In the following data frame, I want to calculate p-values for each protein comparing the 'control' replicates and the 'treated' replicates. I am very new to using R and I just want to see if I can shift away from using Excel for tasks like these. In reality, I'll have thousands of proteins. I'll then use p.adjust()
to correct for the multiple hypothesis testing.
I'd be very grateful for any advice.
Protein Control_1 Control_2 Control_3 Treated_1 Treated_2 Treated_3
1 1 7.15 7.16 7.11 6.91 6.88 6.92
2 2 6.64 6.61 6.59 6.37 6.35 6.41
3 3 3.68 3.78 3.81 2.40 2.09 2.17
4 4 5.04 5.01 4.69 3.43 3.52 3.66
5 5 6.92 6.81 6.90 7.12 7.21 7.27
Desired: -
Protein Control_1 Control_2 Control_3 Treated_1 Treated_2 Treated_3 P-value
1 1 7.15 7.16 7.11 6.91 6.88 6.92 0.000413
2 2 6.64 6.61 6.59 6.37 6.35 6.41 0.000742
3 3 3.68 3.78 3.81 2.40 2.09 2.17 0.001010
4 4 5.04 5.01 4.69 3.43 3.52 3.66 0.001262
5 5 6.92 6.81 6.90 7.12 7.21 7.27 0.004306
Updated with @StupidWolf's comment.
Since you are new to R I am providing an easy to understand and modify solution.

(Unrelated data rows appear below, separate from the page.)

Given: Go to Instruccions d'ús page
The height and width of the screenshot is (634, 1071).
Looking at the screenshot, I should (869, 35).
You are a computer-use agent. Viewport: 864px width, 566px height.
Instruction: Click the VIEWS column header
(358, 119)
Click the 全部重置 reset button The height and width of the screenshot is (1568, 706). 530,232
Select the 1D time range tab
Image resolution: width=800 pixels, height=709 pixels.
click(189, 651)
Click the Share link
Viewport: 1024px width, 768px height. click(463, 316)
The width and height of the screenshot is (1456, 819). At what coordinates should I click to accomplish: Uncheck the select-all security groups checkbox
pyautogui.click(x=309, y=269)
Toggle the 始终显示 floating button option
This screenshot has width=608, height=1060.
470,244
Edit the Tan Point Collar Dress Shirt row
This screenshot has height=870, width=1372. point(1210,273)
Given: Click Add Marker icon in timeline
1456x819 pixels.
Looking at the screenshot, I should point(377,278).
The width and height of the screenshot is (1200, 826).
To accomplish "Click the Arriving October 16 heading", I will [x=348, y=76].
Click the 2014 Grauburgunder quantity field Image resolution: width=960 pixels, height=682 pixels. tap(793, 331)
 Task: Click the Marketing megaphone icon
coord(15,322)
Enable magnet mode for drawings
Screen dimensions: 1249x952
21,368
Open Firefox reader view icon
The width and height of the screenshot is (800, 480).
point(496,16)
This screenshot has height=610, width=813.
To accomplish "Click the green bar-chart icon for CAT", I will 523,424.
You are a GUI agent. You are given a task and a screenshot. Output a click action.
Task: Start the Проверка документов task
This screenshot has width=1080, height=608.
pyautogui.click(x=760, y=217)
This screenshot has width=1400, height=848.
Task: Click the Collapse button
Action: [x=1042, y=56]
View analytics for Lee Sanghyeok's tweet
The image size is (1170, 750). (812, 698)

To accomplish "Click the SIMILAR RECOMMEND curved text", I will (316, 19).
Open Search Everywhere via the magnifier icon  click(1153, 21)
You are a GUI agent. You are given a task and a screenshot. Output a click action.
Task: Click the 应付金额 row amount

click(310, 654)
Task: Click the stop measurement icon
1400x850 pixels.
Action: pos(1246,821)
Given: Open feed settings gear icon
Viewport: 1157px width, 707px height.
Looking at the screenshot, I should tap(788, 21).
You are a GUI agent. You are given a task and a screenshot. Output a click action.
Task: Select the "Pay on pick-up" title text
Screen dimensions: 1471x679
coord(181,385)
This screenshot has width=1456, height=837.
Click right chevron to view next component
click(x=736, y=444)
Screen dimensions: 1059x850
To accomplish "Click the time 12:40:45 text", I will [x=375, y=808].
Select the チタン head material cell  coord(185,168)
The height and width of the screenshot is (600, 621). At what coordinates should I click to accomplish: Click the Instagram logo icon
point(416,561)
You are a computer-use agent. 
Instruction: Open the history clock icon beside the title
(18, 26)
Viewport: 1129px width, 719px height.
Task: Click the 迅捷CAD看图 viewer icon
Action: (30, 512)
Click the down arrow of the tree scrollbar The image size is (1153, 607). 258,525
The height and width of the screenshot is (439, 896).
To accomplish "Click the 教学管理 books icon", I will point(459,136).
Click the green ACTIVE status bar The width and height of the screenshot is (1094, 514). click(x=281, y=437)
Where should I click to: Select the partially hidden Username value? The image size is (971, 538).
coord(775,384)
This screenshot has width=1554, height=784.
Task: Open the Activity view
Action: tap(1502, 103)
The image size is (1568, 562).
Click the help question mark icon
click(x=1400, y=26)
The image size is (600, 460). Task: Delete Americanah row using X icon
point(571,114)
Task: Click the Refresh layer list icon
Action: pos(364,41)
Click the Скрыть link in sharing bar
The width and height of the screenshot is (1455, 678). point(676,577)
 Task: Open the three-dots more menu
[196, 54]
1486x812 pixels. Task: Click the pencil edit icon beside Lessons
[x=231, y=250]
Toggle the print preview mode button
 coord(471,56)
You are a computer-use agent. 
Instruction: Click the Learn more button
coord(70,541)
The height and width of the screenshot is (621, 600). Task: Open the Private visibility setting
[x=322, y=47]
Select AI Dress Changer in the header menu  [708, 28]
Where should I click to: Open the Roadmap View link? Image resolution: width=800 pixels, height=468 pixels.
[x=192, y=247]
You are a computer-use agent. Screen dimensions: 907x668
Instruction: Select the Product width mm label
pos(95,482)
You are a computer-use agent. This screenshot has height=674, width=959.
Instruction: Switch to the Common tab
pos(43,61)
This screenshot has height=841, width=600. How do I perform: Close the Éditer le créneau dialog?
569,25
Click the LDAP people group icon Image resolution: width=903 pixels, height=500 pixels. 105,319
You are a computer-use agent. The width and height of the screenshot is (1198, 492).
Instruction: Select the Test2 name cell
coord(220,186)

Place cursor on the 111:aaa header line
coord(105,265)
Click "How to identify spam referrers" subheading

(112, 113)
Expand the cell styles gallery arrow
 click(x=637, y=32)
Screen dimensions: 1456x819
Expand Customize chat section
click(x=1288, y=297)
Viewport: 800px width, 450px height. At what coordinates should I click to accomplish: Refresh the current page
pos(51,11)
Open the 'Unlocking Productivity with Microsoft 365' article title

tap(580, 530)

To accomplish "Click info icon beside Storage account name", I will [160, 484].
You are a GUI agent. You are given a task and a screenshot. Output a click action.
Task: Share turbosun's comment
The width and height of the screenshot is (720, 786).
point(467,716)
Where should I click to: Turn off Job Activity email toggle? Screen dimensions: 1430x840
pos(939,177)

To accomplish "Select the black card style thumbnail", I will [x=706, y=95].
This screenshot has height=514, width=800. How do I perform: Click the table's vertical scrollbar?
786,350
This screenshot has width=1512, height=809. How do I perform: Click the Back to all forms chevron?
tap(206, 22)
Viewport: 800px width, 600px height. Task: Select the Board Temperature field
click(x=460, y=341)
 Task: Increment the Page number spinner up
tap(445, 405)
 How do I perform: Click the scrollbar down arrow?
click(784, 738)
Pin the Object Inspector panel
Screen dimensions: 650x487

# Generate data that looks like yours
df <- data.frame(Protein=1:5,Control_1=rnorm(5,5),Control_2=rnorm(5,5),
Control_3=rnorm(5,5),Treated_1=rnorm(5,5),Treated_2=rnorm(5,5),
Treated_3=rnorm(5,5))
p_vals <- rep(NA,nrow(df))
for(i in 1:nrow(df)){
i.p_val <- t.test(df[i,grep("Control",colnames(df))],
df[i,grep("Treated",colnames(df))])$p.value
p_vals[i] <- i.p_val
}
df <- cbind(df,Pvalue=p_vals)
df
should give you
Protein Control_1 Control_2 Control_3 Treated_1 Treated_2 Treated_3 Pvalue
1 1 5.813581 5.149145 4.662203 5.481839 6.424654 5.503664 0.2621811
2 2 4.191440 6.155372 5.773128 3.941712 5.945056 4.182457 0.4769504
3 3 4.654504 4.598808 5.258675 4.101895 6.135411 4.276641 0.9993112
4 4 5.426672 4.520739 6.293757 3.787395 5.274740 3.847900 0.1909877
5 5 5.614929 6.993289 3.786346 5.193352 5.362928 4.746676 0.7353676
You can change it from t.test()
to other tests like non-parametric ones if you like.